Matthew Vella
As travellers get ready to say goodbye to the dreaded departure tax, those who cancelled their flights during October with low-cost airline Ryanair may not get much joy.
Passengers flying out of Malta no longer have to pay the €23 departure tax, after the European Commission declared the tax discriminatory as it was only charged on passengers originating from Malta.
But if passengers cancelled a recent Ryanair flight, a refund on your government tax is just not worth the trouble.
Government taxes are the only portion of taxes, fees and charges which are refundable, according to Ryanair policy. Only you do not get it automatically if you cancel a flight.
Government tax refunds are subject to Ryanair’s administration fee of £15 (€19), which is only slightly lower than Malta’s €23 departure tax.
If the refund amount due to the customer is less than the administration charge, no refund is made.

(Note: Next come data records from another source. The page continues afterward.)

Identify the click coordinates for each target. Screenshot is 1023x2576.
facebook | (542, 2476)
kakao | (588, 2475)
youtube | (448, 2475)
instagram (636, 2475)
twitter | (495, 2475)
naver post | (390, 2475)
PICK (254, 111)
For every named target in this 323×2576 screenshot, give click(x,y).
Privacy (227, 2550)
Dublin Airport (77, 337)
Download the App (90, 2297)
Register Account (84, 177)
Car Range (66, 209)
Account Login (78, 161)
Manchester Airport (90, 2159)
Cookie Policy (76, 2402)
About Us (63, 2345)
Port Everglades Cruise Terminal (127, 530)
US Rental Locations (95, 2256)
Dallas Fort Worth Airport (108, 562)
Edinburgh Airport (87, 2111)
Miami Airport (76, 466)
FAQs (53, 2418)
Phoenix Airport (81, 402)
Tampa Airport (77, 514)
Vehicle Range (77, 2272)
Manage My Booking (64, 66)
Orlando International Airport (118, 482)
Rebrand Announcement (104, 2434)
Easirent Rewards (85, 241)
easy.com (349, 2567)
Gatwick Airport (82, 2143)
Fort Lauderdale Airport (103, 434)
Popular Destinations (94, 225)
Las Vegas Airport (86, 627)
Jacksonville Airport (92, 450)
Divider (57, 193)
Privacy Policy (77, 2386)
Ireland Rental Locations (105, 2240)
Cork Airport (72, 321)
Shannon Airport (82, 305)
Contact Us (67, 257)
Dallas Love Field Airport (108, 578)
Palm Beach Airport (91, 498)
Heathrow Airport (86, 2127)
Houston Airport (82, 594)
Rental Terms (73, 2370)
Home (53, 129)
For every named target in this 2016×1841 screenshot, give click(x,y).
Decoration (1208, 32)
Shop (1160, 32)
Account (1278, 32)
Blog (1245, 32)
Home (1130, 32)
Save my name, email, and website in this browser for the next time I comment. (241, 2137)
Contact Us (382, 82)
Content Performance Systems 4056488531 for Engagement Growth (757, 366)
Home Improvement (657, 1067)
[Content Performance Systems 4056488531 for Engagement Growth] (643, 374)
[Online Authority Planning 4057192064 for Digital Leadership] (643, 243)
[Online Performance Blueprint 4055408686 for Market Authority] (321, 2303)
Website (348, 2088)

In the case of Maltese passengers who want their tax refund, they only stand to get back a measly €4 after paying Ryanair the administration charge.
Additionally, government tax refund requests must also be made within one month from the booked travel date, which means Ryanair will not entertain tax refunds for flights booked before 10 October as from tomorrow.
National airline Air Malta’s conditions of carriage states that travellers are entitled to a refund of the amount of the fare paid, less any reasonable service charges or cancellation fees.
Refund requests are subject to a €25 processing fee per passenger. Furthermore, a cancellation fee equivalent to 20% of the fare paid applies.